Task details - Output the data once more, exactly as given.

Data supplied -
------------
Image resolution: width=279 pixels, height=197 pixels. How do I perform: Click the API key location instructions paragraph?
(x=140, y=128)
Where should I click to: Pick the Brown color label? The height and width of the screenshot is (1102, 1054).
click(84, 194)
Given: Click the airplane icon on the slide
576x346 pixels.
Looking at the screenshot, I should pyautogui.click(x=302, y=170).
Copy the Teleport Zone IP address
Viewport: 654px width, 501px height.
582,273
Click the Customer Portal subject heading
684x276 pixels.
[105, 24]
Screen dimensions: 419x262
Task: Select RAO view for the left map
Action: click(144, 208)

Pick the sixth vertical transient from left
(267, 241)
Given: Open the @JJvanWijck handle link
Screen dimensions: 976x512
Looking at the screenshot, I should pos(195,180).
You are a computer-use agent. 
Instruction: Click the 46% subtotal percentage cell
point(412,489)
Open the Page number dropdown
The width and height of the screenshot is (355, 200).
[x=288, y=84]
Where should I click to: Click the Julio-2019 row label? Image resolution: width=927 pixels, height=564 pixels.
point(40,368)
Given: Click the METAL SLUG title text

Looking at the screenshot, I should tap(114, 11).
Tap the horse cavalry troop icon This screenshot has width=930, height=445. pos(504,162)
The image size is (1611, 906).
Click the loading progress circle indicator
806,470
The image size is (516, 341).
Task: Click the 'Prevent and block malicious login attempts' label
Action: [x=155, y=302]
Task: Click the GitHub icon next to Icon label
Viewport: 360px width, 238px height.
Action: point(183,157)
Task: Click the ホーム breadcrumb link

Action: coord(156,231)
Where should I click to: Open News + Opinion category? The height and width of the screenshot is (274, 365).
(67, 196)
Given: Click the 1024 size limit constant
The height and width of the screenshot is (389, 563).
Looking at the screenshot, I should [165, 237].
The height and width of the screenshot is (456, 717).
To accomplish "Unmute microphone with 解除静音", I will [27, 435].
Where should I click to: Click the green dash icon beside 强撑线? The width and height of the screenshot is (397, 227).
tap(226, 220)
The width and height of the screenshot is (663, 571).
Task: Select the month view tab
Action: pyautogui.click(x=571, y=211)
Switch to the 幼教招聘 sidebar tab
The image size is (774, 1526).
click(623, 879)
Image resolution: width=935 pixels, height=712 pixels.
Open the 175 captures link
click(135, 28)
------------
Response box -
Image resolution: width=279 pixels, height=197 pixels. How do I perform: Click the API key location instructions paragraph?
(x=140, y=128)
Where should I click to: Pick the Brown color label? The height and width of the screenshot is (1102, 1054).
click(84, 194)
Given: Click the airplane icon on the slide
576x346 pixels.
Looking at the screenshot, I should pyautogui.click(x=302, y=170).
Copy the Teleport Zone IP address
Viewport: 654px width, 501px height.
582,273
Click the Customer Portal subject heading
684x276 pixels.
[105, 24]
Screen dimensions: 419x262
Task: Select RAO view for the left map
Action: click(144, 208)

Pick the sixth vertical transient from left
(267, 241)
Given: Open the @JJvanWijck handle link
Screen dimensions: 976x512
Looking at the screenshot, I should pos(195,180).
You are a computer-use agent. 
Instruction: Click the 46% subtotal percentage cell
point(412,489)
Open the Page number dropdown
The width and height of the screenshot is (355, 200).
[x=288, y=84]
Where should I click to: Click the Julio-2019 row label? Image resolution: width=927 pixels, height=564 pixels.
point(40,368)
Given: Click the METAL SLUG title text

Looking at the screenshot, I should tap(114, 11).
Tap the horse cavalry troop icon This screenshot has width=930, height=445. pos(504,162)
The image size is (1611, 906).
Click the loading progress circle indicator
806,470
The image size is (516, 341).
Task: Click the 'Prevent and block malicious login attempts' label
Action: [x=155, y=302]
Task: Click the GitHub icon next to Icon label
Viewport: 360px width, 238px height.
Action: point(183,157)
Task: Click the ホーム breadcrumb link

Action: coord(156,231)
Where should I click to: Open News + Opinion category? The height and width of the screenshot is (274, 365).
(67, 196)
Given: Click the 1024 size limit constant
The height and width of the screenshot is (389, 563).
Looking at the screenshot, I should [165, 237].
The height and width of the screenshot is (456, 717).
To accomplish "Unmute microphone with 解除静音", I will [27, 435].
Where should I click to: Click the green dash icon beside 强撑线? The width and height of the screenshot is (397, 227).
tap(226, 220)
The width and height of the screenshot is (663, 571).
Task: Select the month view tab
Action: pyautogui.click(x=571, y=211)
Switch to the 幼教招聘 sidebar tab
The image size is (774, 1526).
click(623, 879)
Image resolution: width=935 pixels, height=712 pixels.
Open the 175 captures link
click(135, 28)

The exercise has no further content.